**What the task asks:** All the entries that follow are to be returned exactly.

**Working data:**
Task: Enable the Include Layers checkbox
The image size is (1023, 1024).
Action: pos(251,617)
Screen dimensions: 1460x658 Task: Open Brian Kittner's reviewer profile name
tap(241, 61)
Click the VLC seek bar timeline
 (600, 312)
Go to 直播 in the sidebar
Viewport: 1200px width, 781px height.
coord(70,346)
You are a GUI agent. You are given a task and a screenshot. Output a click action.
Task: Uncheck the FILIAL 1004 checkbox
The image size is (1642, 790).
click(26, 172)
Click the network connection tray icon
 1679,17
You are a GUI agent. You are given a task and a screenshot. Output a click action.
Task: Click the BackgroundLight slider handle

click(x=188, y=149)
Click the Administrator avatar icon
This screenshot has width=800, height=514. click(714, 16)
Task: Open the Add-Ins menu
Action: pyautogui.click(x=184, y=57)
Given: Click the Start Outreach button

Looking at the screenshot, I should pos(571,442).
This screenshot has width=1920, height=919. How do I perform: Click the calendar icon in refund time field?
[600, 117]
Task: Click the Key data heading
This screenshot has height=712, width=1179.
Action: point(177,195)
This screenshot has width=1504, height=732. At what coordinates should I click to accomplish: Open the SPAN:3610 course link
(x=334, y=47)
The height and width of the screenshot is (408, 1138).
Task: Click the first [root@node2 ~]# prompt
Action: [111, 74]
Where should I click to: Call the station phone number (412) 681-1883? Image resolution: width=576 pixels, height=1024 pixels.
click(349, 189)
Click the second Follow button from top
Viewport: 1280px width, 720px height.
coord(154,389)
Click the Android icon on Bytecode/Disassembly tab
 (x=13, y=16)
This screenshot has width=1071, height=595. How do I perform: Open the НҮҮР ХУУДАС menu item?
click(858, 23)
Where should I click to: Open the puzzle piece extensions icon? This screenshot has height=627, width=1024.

**Solved problem:**
Task: Enable the Include Layers checkbox
The image size is (1023, 1024).
Action: pos(251,617)
Screen dimensions: 1460x658 Task: Open Brian Kittner's reviewer profile name
tap(241, 61)
Click the VLC seek bar timeline
 (600, 312)
Go to 直播 in the sidebar
Viewport: 1200px width, 781px height.
coord(70,346)
You are a GUI agent. You are given a task and a screenshot. Output a click action.
Task: Uncheck the FILIAL 1004 checkbox
The image size is (1642, 790).
click(26, 172)
Click the network connection tray icon
 1679,17
You are a GUI agent. You are given a task and a screenshot. Output a click action.
Task: Click the BackgroundLight slider handle

click(x=188, y=149)
Click the Administrator avatar icon
This screenshot has width=800, height=514. click(714, 16)
Task: Open the Add-Ins menu
Action: pyautogui.click(x=184, y=57)
Given: Click the Start Outreach button

Looking at the screenshot, I should pos(571,442).
This screenshot has width=1920, height=919. How do I perform: Click the calendar icon in refund time field?
[600, 117]
Task: Click the Key data heading
This screenshot has height=712, width=1179.
Action: point(177,195)
This screenshot has width=1504, height=732. At what coordinates should I click to accomplish: Open the SPAN:3610 course link
(x=334, y=47)
The height and width of the screenshot is (408, 1138).
Task: Click the first [root@node2 ~]# prompt
Action: [111, 74]
Where should I click to: Call the station phone number (412) 681-1883? Image resolution: width=576 pixels, height=1024 pixels.
click(349, 189)
Click the second Follow button from top
Viewport: 1280px width, 720px height.
coord(154,389)
Click the Android icon on Bytecode/Disassembly tab
 (x=13, y=16)
This screenshot has width=1071, height=595. How do I perform: Open the НҮҮР ХУУДАС menu item?
click(858, 23)
Where should I click to: Open the puzzle piece extensions icon? This screenshot has height=627, width=1024.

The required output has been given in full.